While many will name St. John Damascene, the 8th-century interlocutor with Islam and author of The Orthodox Faith, as the last of the Church Fathers, not a few leading scholars place that title on someone who lived several centuries afterward: St. Bernard of Clairvaux, the Cistercian abbot who died in 1153.
It might seem odd to think of a medieval saint as belonging to a class of men usually categorized as ancient. But this title is well-established even in official Church documents. Pope Pius XII wrote an encyclical on St. Bernard, Doctor Mellifluus, subtitled “On St. Bernard, the Last of the Fathers,” in which he quotes the editor of St. Bernard’s complete works, the 17th-century abbot Dom Jean Mabillon, who called St. Bernard “the last of the Fathers, but certainly not inferior to the earlier ones.”
Pope Benedict XVI also called him “the last of the Fathers.” In a general audience in 2009, Pope Benedict explained why St. Bernard is given this title by some.
While theologians who would live not much later than he increasingly would approach questions of faith with a philosophical method, St. Bernard, following the model of the Church Fathers, dipped into the biblical and patristic sources as his wellspring for theological reflection. Indeed, in addition to citing Scripture copiously, it was a mark of the writings of the Church Fathers to appeal to earlier Fathers: Irenaeus quoting Ignatius, Cyril quoting Athanasius, Augustine quoting Cyprian. St. Bernard did likewise.
Certainly not disparaging the work of the great scholastics who would come later, Pope Benedict describes the contribution of St. Bernard to the faith:
St Bernard, on the other hand, solidly founded on the Bible and on the Fathers of the Church, reminds us that without a profound faith in God, nourished by prayer and contemplation, by an intimate relationship with the Lord, our reflections on the divine mysteries risk becoming an empty intellectual exercise and losing their credibility. Theology refers us back to the “knowledge of the Saints,” to their intuition of the mysteries of the living God and to their wisdom, a gift of the Holy Spirit, which become a reference point for theological thought. Together with Bernard of Clairvaux, we too must recognize that man seeks God better and finds him more easily “in prayer than in discussion.”

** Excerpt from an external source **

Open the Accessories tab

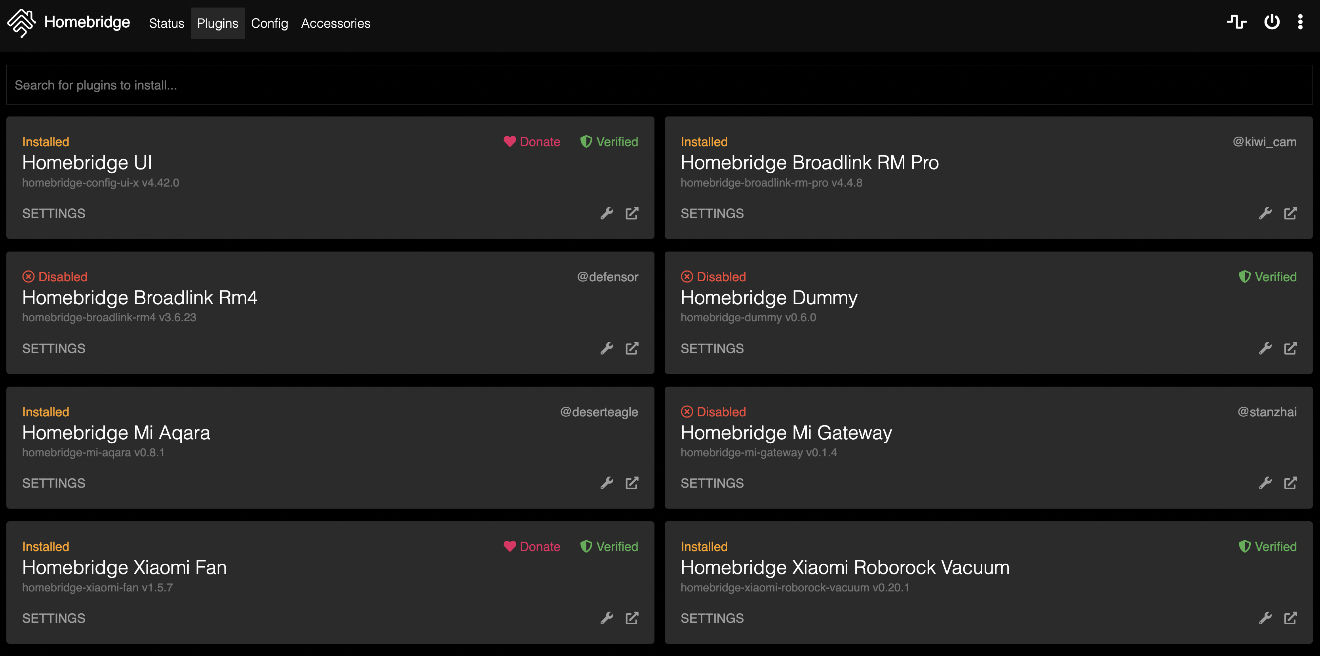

St. Bernard reminds us of something that is both incredibly obvious yet easily forgotten: that all of our theological speculation, our whole life of faith, must be centered in Jesus Christ. As he wrote, “All food of the soul is dry unless it is moistened with this oil; insipid, unless it is seasoned with this salt. What you write has no savor for me unless I have read Jesus in it.”
It is this spirit, rooted in the Word, rooted in Christ, that animated the Fathers of the Church, and that animated St. Bernard. And for that reason, he is often counted among their number.